In what seems like an inevitable development, scientists Katalin Karikó and Drew Weissman have been awarded the 2023 Nobel Prize in Medicine for their role in developing the mRNA technology underlying the Pfizer-BioNTech and Moderna COVID-19 vaccines, which were rolled out in late 2020.
But in a paper published as recently as 2018 and which is extensively quoted in an article at MedPageToday, none other than Drew Weissman warned that prior clinical trials of mRNA vaccines had produced results which were “more modest in humans than was expected based on animal models… and the side effects were not trivial”, including “moderate and in rare cases severe injection site or systemic reactions”.

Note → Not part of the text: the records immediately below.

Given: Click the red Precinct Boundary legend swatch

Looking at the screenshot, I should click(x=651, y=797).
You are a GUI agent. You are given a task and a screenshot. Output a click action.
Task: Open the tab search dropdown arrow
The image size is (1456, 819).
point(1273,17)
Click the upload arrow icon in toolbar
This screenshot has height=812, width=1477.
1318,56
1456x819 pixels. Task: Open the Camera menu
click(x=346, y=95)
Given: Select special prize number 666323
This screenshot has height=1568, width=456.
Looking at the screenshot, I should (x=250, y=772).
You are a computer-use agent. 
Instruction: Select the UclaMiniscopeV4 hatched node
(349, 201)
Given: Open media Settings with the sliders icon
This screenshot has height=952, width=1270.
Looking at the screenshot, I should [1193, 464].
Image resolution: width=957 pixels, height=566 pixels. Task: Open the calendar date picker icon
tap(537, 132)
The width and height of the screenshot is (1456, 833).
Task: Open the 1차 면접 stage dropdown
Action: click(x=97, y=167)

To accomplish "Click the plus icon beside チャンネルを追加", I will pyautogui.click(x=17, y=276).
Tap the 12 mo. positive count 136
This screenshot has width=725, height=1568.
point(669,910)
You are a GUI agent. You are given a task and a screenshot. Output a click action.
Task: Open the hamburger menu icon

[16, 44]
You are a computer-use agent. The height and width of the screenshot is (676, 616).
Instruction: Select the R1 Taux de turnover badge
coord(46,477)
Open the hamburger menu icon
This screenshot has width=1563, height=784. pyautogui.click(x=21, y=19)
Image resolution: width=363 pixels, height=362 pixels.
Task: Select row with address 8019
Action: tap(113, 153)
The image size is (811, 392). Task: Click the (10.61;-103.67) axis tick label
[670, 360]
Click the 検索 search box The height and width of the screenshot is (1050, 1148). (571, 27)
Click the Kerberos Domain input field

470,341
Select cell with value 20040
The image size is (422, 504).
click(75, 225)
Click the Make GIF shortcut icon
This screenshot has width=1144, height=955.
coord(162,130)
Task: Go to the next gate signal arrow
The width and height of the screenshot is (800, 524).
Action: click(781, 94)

Further summarising the paper by Weissman and three colleagues in Nature Reviews Drug Discovery, MedPageToday notes:
Their chief safety concerns, which they said should be closely watched in future trials, were about local and systemic inflammation, as well as keeping tabs on the “expressed immunogen” and on any auto-reactive antibodies.
“A possible concern could be that some mRNA-based vaccine platforms induce potent type I interferon responses, which have been associated not only with inflammation but also potentially with autoimmunity,” they wrote. “Thus, identification of individuals at an increased risk of autoimmune reactions before mRNA vaccination may allow reasonable precautions to be taken.”
The authors also noted that extracellular RNA could contribute to edema, and cited a study that showed it “promoted blood coagulation and pathological thrombus formation.”
The MedPageToday article is titled ‘Want to Know More About mRNA Before Your Covid Jab?‘ How many readers actually went ahead and got it after they knew?